A study published in 2013 in The FASEB Journal suggests scientists may have at last found a way to reverse gray hair. Researchers discovered hydrogen peroxide accumulation leads to oxidative stress that reduces the enzyme catalase, causing hair and skin to lose its natural pigment. Catalase is an enzyme found in fruits, vegetables and virtually all living organisms. It breaks down hydrogen peroxide and protects cells by preventing damage from oxidative stress. Researchers developed a modified topical form of catalase and successfully reversed eyelash and skin color in patients with vitiligo. They express confidence that pseudocatalase may serve as a way to reverse gray hair.

Kudzu Root May Prevent New Gray

The Annals of Dermatology journal published a small study in May 2013 that reported supplementing kudzu root extract may prevent the development of new gray hair. Compared to placebo, taking kudzu twice daily prevented hair from turning gray without negative side effects, report the authors. They assert kudzu can be considered a feasible treatment for preventing gray hair. Kudzu is a plant that belongs to the pea family, known botanically as P. lobata. It's widely available online and at health food stores.

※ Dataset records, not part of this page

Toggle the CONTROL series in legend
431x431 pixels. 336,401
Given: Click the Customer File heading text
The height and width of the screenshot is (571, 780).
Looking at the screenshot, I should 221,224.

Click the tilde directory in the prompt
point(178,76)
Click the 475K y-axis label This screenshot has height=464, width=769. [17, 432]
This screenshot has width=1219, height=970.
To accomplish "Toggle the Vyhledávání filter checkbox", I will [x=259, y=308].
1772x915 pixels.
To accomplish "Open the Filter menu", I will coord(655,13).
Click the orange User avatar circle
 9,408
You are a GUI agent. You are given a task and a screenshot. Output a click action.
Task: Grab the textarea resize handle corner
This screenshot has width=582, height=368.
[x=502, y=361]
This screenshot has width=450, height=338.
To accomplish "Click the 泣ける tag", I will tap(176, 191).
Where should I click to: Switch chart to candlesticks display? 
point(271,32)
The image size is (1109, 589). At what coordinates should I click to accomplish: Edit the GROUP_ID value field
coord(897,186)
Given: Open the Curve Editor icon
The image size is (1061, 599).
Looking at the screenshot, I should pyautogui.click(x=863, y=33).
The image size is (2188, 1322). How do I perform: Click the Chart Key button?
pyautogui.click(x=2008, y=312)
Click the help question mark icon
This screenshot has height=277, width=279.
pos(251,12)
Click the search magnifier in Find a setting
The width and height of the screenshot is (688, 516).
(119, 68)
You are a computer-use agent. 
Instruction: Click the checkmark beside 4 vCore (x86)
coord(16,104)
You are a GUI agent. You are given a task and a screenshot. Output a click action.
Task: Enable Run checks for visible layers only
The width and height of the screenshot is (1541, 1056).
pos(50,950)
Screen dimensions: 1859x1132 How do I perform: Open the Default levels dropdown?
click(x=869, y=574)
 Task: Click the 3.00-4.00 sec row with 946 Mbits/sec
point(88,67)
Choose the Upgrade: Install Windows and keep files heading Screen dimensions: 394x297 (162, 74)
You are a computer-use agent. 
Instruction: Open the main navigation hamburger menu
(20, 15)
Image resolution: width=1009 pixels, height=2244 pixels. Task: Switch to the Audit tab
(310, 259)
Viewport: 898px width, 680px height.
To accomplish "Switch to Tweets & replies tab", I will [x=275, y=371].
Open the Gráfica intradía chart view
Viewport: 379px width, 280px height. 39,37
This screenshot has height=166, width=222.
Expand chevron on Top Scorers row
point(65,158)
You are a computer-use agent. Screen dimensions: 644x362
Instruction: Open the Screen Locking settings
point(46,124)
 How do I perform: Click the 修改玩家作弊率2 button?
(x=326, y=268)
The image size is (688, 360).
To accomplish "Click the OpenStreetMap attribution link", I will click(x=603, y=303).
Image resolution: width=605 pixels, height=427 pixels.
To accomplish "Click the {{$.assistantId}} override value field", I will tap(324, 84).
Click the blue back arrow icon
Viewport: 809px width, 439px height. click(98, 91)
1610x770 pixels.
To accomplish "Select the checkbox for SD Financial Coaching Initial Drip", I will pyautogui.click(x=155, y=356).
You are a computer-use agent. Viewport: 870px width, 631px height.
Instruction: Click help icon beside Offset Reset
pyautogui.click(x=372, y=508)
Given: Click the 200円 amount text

Deficiencies That May Cause Gray

Researchers conducted an observational study of children with premature gray to try to shed light on nutritional deficiencies that might be responsible for premature gray in today's society. They found a link between deficiencies in calcium, iron and vitamin D-3 and going gray prematurely. Because hair pigments rely on these nutrients, deficiency may cause abnormalities, according to the authors. However, more research is needed. The study was published in the January 2013 issue of the International Journal of Trichology.

Smoking May Cause Gray

If you first noticed gray hair before age 30, smoking may be to blame, suggests scientists. They conducted an observational study involving 207 participants and found a significant link between premature gray hair and cigarette smoking. Incidentally, smoking is known to cause oxidative stress. The authors write that cigarette smoking may accelerate the aging process, which may explain the link between premature gray and smoking cigarettes. The study was published in the April 2013 issue of the Indian Dermatology Online Journal.